— Short task —
Count the lines in the records that contain the word "sidebar". Give only the number.

══ Information given ══

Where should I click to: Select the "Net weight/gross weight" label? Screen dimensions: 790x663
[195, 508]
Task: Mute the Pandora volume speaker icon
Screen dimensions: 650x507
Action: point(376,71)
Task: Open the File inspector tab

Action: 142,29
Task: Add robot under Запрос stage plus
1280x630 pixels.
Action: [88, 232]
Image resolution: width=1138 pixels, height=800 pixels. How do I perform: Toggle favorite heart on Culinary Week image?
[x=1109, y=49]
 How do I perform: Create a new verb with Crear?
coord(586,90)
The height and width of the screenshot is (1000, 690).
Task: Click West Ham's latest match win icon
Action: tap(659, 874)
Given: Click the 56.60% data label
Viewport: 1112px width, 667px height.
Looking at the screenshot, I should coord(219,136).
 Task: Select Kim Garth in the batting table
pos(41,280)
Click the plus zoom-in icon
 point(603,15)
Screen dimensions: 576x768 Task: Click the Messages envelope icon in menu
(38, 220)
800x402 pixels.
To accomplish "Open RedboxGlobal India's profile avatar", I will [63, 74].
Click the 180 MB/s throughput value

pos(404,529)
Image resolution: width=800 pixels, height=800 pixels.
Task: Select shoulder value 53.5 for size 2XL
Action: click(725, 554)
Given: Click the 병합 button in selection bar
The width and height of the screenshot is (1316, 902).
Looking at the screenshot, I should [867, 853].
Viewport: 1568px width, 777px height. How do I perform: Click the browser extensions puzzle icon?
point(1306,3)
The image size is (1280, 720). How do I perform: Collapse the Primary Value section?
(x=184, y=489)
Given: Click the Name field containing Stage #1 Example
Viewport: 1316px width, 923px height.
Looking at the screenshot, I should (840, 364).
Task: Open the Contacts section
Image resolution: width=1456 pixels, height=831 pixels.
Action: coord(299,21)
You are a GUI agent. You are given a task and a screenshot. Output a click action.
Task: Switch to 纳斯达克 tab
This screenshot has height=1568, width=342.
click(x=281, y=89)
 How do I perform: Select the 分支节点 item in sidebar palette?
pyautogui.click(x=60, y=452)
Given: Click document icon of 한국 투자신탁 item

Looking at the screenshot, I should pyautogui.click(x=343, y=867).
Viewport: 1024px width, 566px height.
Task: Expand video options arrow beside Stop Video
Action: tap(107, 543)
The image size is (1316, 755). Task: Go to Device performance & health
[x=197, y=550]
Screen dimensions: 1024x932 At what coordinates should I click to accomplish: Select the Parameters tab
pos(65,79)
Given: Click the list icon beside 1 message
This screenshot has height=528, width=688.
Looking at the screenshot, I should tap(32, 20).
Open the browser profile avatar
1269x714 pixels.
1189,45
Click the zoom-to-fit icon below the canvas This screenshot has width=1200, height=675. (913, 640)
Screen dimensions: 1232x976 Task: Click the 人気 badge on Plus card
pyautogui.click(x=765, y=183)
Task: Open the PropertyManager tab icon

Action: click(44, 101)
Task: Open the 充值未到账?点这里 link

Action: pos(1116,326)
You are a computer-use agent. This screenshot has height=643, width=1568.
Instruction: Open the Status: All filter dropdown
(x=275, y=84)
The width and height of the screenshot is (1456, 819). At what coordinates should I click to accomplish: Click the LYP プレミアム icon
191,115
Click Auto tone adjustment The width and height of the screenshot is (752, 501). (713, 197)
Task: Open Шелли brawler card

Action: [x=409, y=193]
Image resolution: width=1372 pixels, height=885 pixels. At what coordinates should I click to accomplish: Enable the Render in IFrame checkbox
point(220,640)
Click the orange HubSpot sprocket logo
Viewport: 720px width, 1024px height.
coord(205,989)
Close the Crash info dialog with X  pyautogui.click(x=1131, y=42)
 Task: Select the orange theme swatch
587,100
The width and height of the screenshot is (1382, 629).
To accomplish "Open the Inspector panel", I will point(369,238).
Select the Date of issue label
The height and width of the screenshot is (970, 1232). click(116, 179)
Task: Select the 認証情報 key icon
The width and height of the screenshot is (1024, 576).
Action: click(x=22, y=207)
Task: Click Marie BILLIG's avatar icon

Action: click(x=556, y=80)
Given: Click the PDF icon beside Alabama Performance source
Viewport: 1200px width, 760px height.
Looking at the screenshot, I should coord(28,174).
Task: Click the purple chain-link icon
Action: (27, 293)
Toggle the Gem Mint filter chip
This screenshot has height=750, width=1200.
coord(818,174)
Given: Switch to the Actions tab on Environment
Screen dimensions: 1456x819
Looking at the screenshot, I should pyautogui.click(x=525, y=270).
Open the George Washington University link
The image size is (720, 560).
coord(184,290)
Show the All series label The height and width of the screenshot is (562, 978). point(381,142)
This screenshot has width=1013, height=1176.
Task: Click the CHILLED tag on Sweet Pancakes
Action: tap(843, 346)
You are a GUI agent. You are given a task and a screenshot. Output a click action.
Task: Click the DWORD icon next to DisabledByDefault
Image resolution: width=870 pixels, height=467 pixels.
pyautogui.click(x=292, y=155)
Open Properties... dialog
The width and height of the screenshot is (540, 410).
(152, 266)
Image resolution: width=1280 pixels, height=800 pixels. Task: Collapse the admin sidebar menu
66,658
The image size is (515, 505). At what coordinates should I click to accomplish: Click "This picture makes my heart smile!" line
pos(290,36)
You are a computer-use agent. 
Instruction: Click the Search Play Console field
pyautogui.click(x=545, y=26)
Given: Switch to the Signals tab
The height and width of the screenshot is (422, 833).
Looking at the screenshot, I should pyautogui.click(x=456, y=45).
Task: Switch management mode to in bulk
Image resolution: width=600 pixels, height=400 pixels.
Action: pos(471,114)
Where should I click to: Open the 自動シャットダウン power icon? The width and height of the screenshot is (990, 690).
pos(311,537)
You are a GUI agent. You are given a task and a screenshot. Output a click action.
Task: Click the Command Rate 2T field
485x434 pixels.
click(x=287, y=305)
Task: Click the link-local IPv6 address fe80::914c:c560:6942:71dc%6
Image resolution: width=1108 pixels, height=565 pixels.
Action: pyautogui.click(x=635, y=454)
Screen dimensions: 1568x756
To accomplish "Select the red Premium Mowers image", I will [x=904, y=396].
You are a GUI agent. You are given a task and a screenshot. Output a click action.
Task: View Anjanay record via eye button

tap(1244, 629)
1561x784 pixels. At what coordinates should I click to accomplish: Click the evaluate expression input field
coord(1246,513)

═══

— Answer —
2